Cari açık çok yoksullaştırdı

Merkez Bankası Temmuz ayı ödemeler dengesi verilerini açıkladı.

Temmuz ayında aylık olarak;

- Cari açık 683 milyon dolara geriledi. Geçen sene aynı ayda 1.989 milyon dolar olmuştu.

- Dış ticaret açığı ise 2.984 milyon dolara yükseldi. Geçen sene 1.962 milyon dolar olmuştu.

Bir yılık ve 18 yıl 7 aylık cari açık;

- 2021 yıl 7 aylık cari açık 13.744 milyon dolara geriledi. Geçen sene 23.215 milyon dolar olmuştu.
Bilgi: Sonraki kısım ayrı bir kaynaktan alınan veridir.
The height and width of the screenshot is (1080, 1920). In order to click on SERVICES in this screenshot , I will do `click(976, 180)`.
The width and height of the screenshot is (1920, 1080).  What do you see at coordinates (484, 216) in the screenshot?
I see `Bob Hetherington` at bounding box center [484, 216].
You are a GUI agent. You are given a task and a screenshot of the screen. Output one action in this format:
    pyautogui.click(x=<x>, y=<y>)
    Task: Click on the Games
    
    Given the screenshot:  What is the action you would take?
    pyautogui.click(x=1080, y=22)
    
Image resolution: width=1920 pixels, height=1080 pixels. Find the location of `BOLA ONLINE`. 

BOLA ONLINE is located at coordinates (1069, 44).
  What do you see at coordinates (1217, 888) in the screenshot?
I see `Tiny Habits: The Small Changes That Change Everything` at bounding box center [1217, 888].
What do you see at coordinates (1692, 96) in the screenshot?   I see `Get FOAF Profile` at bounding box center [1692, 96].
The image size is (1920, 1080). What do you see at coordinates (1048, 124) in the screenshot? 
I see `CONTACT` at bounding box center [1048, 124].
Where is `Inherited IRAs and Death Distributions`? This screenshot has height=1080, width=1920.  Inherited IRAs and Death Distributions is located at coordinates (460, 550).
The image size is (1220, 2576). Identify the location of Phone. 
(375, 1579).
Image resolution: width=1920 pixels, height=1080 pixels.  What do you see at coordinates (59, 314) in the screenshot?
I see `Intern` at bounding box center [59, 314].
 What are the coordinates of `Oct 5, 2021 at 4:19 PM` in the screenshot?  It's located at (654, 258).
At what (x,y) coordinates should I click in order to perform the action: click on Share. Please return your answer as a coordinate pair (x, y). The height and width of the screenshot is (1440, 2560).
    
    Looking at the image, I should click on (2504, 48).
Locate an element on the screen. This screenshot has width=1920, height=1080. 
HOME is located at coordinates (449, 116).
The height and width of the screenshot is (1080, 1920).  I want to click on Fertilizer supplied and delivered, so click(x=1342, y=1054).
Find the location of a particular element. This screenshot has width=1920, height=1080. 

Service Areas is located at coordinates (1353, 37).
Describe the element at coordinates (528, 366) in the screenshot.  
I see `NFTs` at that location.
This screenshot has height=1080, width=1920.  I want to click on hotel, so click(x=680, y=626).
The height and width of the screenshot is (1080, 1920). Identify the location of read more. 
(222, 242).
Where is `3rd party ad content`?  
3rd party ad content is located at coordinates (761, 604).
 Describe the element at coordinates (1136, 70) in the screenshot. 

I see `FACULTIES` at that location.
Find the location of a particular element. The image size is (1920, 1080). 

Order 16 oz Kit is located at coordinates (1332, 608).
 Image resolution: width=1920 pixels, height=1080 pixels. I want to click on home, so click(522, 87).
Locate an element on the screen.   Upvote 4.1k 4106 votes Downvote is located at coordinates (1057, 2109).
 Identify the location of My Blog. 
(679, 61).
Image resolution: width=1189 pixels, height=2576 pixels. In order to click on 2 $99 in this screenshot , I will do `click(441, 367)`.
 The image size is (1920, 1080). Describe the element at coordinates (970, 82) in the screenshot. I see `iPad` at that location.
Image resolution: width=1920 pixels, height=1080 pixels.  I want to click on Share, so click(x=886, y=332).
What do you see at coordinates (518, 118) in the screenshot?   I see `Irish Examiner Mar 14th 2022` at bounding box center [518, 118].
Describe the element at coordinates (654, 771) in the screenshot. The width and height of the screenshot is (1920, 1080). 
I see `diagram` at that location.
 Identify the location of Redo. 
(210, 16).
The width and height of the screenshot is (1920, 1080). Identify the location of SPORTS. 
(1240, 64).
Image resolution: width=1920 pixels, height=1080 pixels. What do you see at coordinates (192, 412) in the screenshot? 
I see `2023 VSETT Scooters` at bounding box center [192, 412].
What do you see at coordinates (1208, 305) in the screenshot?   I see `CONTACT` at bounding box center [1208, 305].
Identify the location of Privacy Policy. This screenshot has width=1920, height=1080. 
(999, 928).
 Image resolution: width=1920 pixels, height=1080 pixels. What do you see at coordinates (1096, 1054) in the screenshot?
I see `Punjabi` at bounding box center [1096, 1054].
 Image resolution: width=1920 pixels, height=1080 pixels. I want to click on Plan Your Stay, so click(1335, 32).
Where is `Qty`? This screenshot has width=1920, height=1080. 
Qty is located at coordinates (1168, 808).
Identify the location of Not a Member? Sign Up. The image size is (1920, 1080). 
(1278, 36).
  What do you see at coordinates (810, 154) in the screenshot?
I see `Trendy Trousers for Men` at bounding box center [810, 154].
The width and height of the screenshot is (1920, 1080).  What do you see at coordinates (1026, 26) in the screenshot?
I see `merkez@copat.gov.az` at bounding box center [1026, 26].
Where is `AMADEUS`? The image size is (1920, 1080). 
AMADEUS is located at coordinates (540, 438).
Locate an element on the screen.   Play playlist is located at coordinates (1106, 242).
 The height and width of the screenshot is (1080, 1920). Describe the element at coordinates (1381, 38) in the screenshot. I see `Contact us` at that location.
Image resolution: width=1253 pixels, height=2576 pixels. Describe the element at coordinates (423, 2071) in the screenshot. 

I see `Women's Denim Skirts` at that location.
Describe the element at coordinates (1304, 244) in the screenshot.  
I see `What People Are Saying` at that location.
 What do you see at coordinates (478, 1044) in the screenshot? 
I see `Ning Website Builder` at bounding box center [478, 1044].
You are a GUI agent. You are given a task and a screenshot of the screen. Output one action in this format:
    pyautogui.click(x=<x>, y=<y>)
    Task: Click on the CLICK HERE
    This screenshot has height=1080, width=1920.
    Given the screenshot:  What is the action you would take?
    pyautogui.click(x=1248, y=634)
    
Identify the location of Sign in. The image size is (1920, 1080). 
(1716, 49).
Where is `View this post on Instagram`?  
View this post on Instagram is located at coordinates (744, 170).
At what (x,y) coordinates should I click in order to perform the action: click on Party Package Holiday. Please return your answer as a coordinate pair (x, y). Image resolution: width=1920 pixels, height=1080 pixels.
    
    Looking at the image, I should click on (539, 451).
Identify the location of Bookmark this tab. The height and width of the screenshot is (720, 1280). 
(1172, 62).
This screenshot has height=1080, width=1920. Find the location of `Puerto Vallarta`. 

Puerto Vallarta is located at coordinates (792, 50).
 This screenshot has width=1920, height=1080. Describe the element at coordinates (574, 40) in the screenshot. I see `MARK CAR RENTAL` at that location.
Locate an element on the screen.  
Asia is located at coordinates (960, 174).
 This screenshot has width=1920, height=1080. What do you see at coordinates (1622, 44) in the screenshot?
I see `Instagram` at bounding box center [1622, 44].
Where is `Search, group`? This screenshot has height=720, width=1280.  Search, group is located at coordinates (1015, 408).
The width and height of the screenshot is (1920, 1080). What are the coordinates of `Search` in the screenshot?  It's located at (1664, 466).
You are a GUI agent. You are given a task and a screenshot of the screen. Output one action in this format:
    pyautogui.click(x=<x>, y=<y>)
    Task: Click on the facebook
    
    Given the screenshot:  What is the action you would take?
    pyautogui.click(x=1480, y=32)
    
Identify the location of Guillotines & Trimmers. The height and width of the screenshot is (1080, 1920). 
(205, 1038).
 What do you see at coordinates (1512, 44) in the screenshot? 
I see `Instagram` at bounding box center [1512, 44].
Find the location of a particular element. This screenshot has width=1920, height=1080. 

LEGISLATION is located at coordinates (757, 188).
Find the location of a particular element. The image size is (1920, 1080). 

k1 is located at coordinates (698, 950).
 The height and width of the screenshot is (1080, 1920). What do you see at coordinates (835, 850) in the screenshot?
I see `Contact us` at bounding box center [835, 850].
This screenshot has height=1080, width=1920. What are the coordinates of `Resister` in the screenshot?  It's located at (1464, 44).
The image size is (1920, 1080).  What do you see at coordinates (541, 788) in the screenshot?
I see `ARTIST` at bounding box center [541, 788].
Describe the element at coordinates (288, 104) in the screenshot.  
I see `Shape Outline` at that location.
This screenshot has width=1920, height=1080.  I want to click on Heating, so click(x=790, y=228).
Bu sene 2021 yılı toplam cari açık 24-25 milyar dolar olur. Geçen sene 37,3 milyar dolar olmuştu.

- AKP iktidarında 2003 yılından Temmuz 2021 yılına kadar 18 yıl 7 ayda 624,9 milyar dolar cari açık verdik.

18 yıl 7 ayda cari açık 2019 yılı hariç devam etti. Mesele cari açığı azaltmak değil, cari fazla verebilmektir. Gelişmekte olan ülkeler içinde cari açık vererek gelişmesini tamamlayan hiçbir ülke yoktur. Güney Kore de cari fazla vererek gelişmiş bir ülke oldu.

Cari açık kan kaybıdır

2020 GSYH''sı 717 dolar oldu. 18 yıl 7 ayda verdiğimiz cari açık nerdeyse bir yıllık milli gelirimize eşittir. Bu demektir ki, Türkiye bir yıl başkaları için katma değer üretmiş, dışarıya gelir ve servet transfer etmiş.

Kaynak çıkışı GSYH büyümeye doğrudan yansımaz ve fakat yurt dışına kaynak çıkışı olduğu için servet kaybına neden olur. Türkiye''de de böyle oldu.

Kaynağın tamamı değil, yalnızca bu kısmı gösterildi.